LA COSTUMBRE DE VIVIR

por

-Roger Vilain-
Twitter: @rvilain1

 

Les he contado muchas veces que me gusta sentarme en los cafés a ver pasar la vida. Ver pasar la vida supone leer a placer, escribir lo que venga a cuento o simplemente mirar, contemplar sentado, tabaco encendido, taza de macciato a un lado, mientras la gente y lo que te rodea cocina a fuego lento ese teatro que llamamos vida.

Un joven entra y se presenta. Lleva una guitarra y un morral a cuestas. Su rostro destila lo que todos somos capaces de expresar si atravesamos las calles por la libre, a nuestro fuero, con la nostalgia encima o la alegría inesquivable porque vendrán tiempos mejores. Entonces, de un bolsillo saca un papel doblado en cuatro y lee un poema, de su autoría según nos dice, para rematar con canciones de Yordano, Juanes y Sabina.

Doy una chupada y observo. Joven, sí, igual que miles que trasiegan la geografía universal con la idea de tomar el cielo por asalto. Y pensar -me digo- que cierta izquierda latinoamericana llegó a inspirar algo parecido: echar abajo las puertas del Paraíso, fusil en mano y sueños en ristre, acabando después volada en pedazos, absurda, sin pantalones frente a caudillos y delirios cuyos flatos Maduro, Ortega o Morales ofrecen respirar hoy.

Tiene talento. Canta, toca la guitarra con destreza, se ve que domina lo que hace. Se llama Enrique y viene de Venezuela. Sonríe con sinceridad, es espontáneo, lo que ayuda sin dudas a que poco a poco la terraza se fije en él, preste atención, le obsequie aplausos y propinas. Cuenta, entre canción y canción, cómo fue que llegó al lugar donde nos encontramos, cómo era la vida que dejó atrás en un abrir y cerrar de ojos. Habla desde la melancolía, desde la esperanza, desde el recuerdo de su casa, de sus padres, de sus amigos, de su loro Lucio -a quien confiesa haber empezado a alimentar cuando aún no tenía plumas-, y de su abuelo Abdel, muerto días atrás de mengua, de hambre, de la imposibilidad de mínima atención.

A pesar de los pesares creo que este muchacho vive, crece, me da por suponer que cuando los criminales estén pudriéndose en la cárcel y Enrique se mire de frente en los espejos, aparecerá un hombre distinto, de una fibra mejor lograda, más asentado en su visión del mundo  y en el cómo y por qué un país llamado Venezuela se catapultó a insospechados niveles de abyección.  Un hombre con las manos más hechas  y el aprendizaje más metido entre las uñas.
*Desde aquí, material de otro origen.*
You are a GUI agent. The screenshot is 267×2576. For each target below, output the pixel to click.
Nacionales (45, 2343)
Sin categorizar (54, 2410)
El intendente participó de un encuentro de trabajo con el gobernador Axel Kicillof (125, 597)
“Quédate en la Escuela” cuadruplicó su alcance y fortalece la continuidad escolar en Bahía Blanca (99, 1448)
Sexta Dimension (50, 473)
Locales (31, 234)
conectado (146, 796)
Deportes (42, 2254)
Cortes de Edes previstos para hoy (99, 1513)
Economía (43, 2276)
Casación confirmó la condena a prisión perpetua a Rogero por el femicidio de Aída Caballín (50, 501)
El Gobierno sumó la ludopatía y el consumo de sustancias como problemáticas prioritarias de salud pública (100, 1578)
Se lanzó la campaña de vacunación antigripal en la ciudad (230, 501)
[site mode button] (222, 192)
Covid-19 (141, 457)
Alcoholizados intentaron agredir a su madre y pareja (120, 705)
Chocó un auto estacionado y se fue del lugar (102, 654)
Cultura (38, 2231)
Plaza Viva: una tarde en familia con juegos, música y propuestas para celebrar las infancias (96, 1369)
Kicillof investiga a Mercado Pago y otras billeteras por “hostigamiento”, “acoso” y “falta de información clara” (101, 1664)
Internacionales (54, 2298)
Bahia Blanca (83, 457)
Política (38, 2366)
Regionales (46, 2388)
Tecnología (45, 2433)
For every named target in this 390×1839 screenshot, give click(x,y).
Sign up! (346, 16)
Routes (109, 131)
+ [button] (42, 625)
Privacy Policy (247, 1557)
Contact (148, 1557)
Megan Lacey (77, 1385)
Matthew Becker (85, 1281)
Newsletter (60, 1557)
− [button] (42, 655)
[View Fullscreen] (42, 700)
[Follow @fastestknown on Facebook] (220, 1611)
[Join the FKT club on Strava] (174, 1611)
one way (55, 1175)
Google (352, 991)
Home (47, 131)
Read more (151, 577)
En un momento de silencio, cuando termina su última canción, noto que se dirige a una mesa. Veo a una chica también joven, vislumbrando quizás otras ventanas y otros amaneceres. Él se planta ante ella, le extiende la mano y, siempre sonriendo, le obsequia el poema que leyó minutos antes. Ella también sonríe y en una fracción de segundo -mira la rapidez de este cabroncete-  toma asiento, deja la guitarra a un lado y conversan vaya uno a saber sobre cuáles reinos, mares o unicornios. Lo que soy yo, alzo mi taza y brindo por ellos, por su posible historia, que ojalá sea hermosa y cargada de romance y de aventuras, mientras enciendo otro tabaco para seguir leyendo a Kundera.